Mormon Jabari Parker, 17, Might Be Next Big Thing in NBA

In the pool of high school players considered strong enough to make it to the NBA, 17-year-old Jabari Parker is a big fish.

Jabari is a standout, and not just for his size - he's 6-foot-9 and weighs 220 pounds - or his 3.7 high school GPA. What also makes him unique is that he's an African-American Mormon.

Of the 6.2 million Mormons in America, only 3 percent are African-American.

And for Jabari Parker, it's his faith that defines him, not the promise of basketball superstardom that seems almost certain to be in his future.

People don't equate Mormonism with him, Jabari told ABC News' Katie Couric during a recent interview at the Church of Jesus Christ of Latter-day Saints in Manhattan.

"Once they think of Mormonism, they will look at a white guy. But it's worldwide," Jabari, a student at Chicago's Simeon Career Academy, said.

Couric also asked Jabari what he thought about his growing celebrity. He's featured on the cover of Sports Illustrated magazine's May 21 issue. The magazine calls him the best high school basketball player since LeBron James.

"I've always dreamed of being on the front magazine cover all my life," he said.

For Jabari, that talent is in the genes. His father, Sonny, played for the Golden State Warriors in the late 1970s and early 1980s.

The youngest of Sonny and Lola Parker's four children, Jabari inherited his father's passion for the game, and led Simeon Career Academy to three state championships.

Lola Parker said she first recognized her son's special talent early on. "He was seven. I would take him to practice. The kids were two … some of them were three years older. His skill level, he could beat all of them on the court," she said.

As Jabari grew, so did his abilities on the basketball court. Not surprisingly, college coaches - from the top programs - soon came calling.

"I'm looking at almost every school right now," Jabari said. "And it's [an] evaluation period for me as well. They're not just looking at me, I'm looking at them."

And he plans to be picky.

"Well, you have to be," he said. "You have to be selfish for yourself. Because this is the biggest decision of your life."

And, of course, a future with NBA beckons.

If Jabari does end up in the NBA, he would be the first African-American Mormon drafted into the league.

But he'll have a big decision to make that could delay any potential NBA career.

When Mormons are 19, they're expected to go on a two-year mission for the church. For Jabari, that would be right around the time he would be eligible to enter the NBA draft and sign a potentially huge contract.

The mission is voluntary. Steve Young and Danny Ainge, both Mormons, elected to forgo a mission and went on to have successful professional sporting careers - Ainge in the NBA and Young in the NFL.

His parents don't know what Jabari will do.

"That'll be his choice to make, but we've encouraged him to, you know, be a good person. And that's all we can hope for," his mother said.

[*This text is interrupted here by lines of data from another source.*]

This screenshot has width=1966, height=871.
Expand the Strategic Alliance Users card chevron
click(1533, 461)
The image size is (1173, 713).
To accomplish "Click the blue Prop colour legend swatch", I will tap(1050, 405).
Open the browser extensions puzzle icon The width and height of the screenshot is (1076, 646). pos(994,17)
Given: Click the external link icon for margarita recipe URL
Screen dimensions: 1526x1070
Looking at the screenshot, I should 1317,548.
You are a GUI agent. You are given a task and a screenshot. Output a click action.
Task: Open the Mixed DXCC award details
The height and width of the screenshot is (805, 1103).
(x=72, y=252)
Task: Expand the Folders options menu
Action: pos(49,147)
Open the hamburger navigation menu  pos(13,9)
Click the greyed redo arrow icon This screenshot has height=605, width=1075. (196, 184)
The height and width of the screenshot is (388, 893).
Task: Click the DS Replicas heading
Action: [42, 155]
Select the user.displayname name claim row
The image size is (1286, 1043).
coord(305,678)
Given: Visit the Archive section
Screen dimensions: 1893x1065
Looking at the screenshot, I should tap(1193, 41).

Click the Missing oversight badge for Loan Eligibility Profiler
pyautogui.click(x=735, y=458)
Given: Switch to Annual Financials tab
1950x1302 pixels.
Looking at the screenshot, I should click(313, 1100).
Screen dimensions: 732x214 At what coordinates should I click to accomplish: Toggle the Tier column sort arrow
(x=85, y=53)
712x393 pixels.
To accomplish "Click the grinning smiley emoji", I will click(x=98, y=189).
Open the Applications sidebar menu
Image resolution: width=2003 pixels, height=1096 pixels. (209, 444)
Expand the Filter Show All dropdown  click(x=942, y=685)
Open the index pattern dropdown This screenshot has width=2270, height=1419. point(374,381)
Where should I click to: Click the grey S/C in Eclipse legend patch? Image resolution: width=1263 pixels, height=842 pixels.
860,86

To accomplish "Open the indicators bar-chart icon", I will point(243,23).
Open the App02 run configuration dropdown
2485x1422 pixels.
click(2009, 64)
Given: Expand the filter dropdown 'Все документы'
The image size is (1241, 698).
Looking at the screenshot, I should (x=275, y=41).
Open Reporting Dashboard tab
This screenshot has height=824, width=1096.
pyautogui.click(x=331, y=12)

Jeff Benedict, who wrote the profile of Jabari for Sports Illustrated , told Couric that the teen might feel some pressure.

"It's not that the church puts pressure on you to do it, it's just that there's an expectation that young men in the Mormon church should go," Benedict, who is a Mormon, told Couric. "And all boys in the Mormon church grow up knowing that, and certainly he feels that and so there's a bit of a pull."